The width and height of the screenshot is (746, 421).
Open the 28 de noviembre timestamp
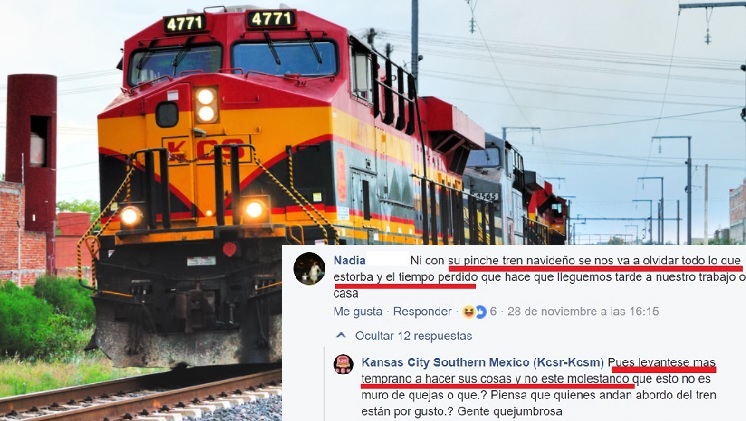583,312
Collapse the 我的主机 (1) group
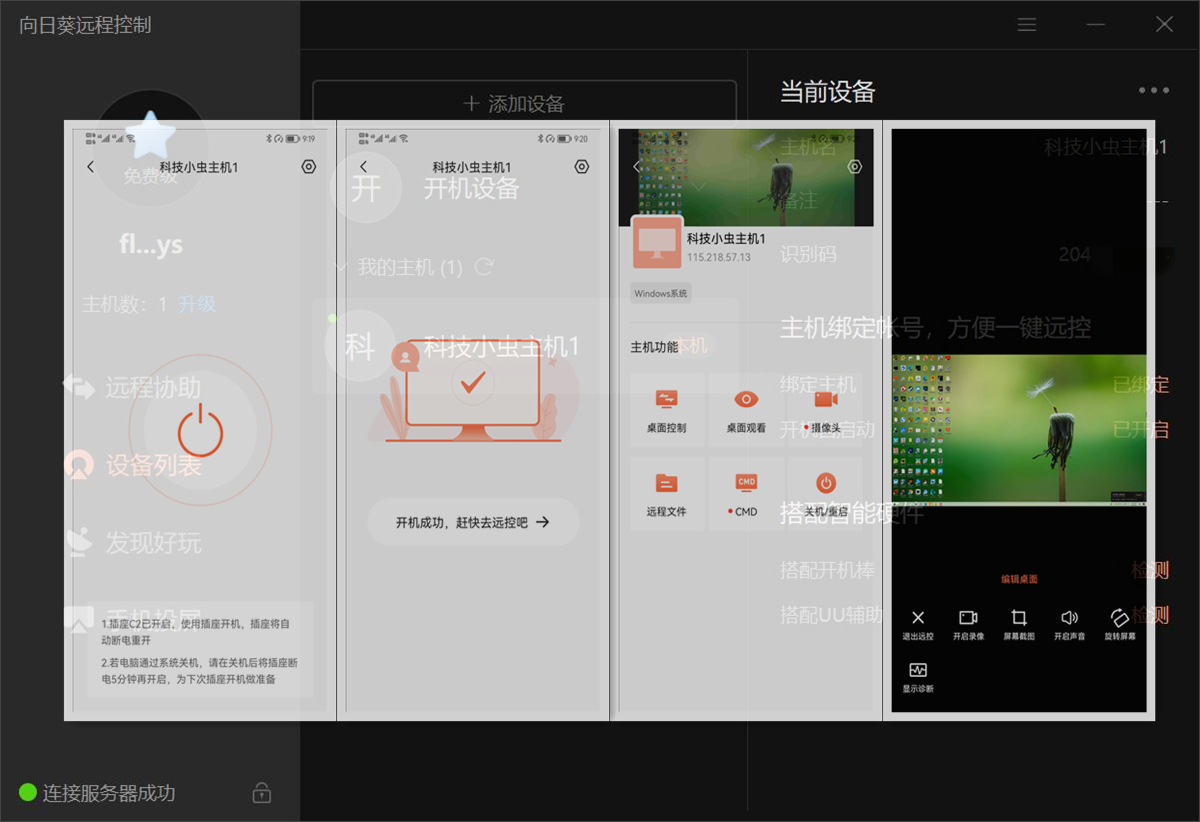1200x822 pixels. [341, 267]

= = = = =

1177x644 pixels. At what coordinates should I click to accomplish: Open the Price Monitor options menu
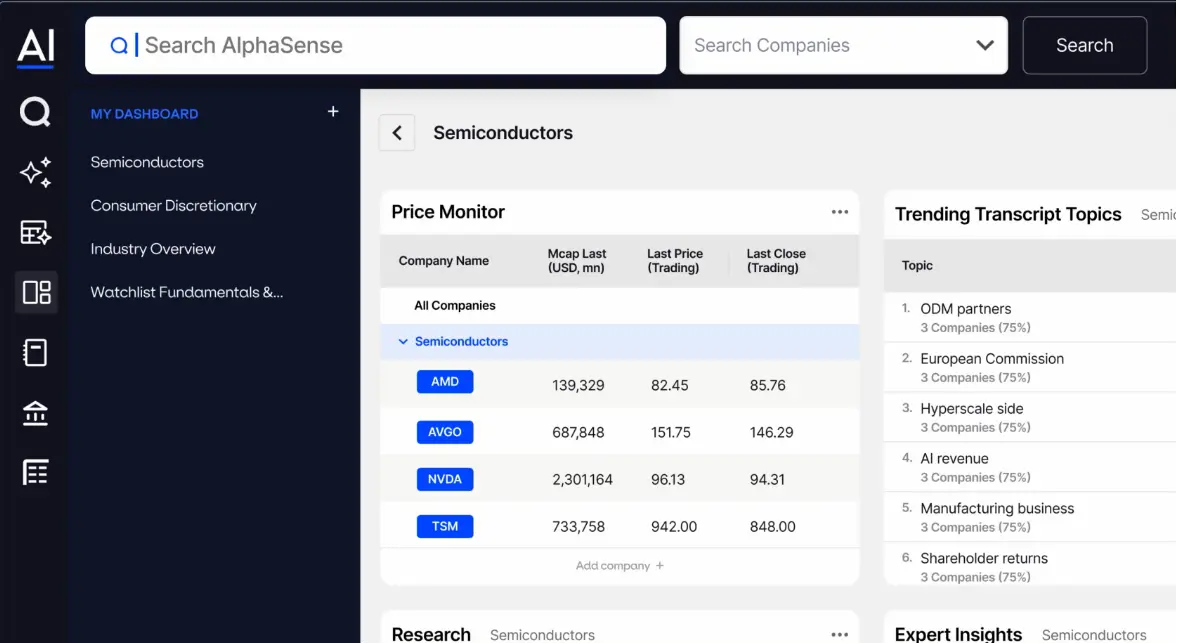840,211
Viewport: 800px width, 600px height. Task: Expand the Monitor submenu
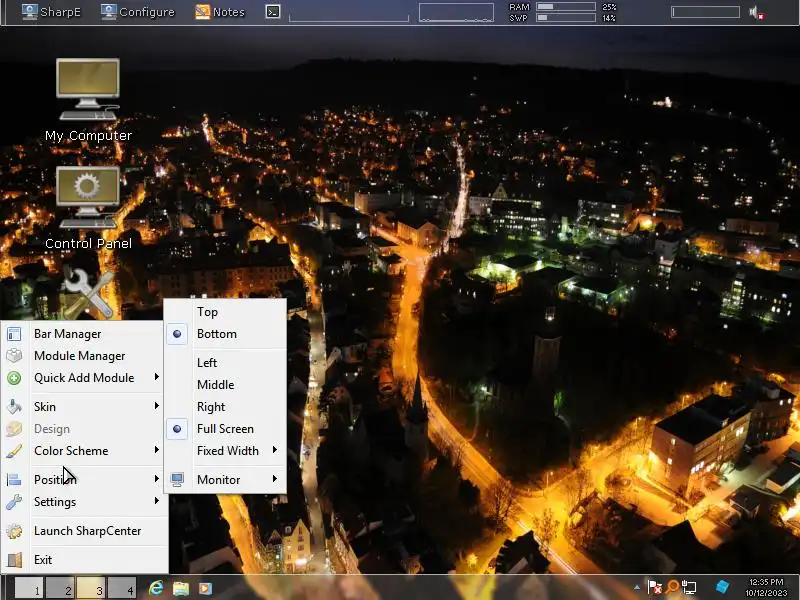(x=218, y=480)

= = = = =

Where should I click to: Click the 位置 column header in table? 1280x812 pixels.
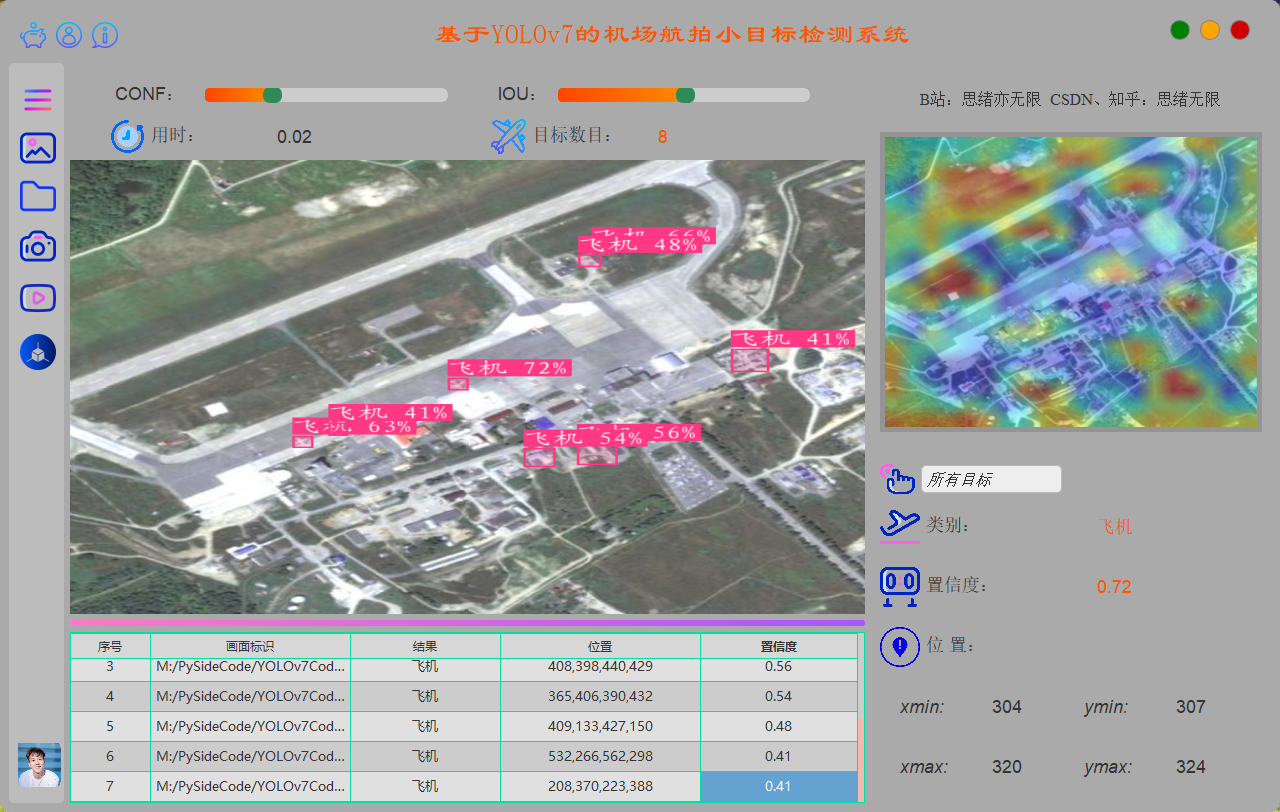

= = = = =

* **Exercise instructions**
Edit the records starting with the line with "The width and" and going on through the line with "1200x822 pixels. [341, 267]", replacing "Collapse" with "Expand" and changing nothing else. Give back only those lines and leave the pictures out.

* **Exercise response**
The width and height of the screenshot is (746, 421).
Open the 28 de noviembre timestamp
583,312
Expand the 我的主机 (1) group
1200x822 pixels. [341, 267]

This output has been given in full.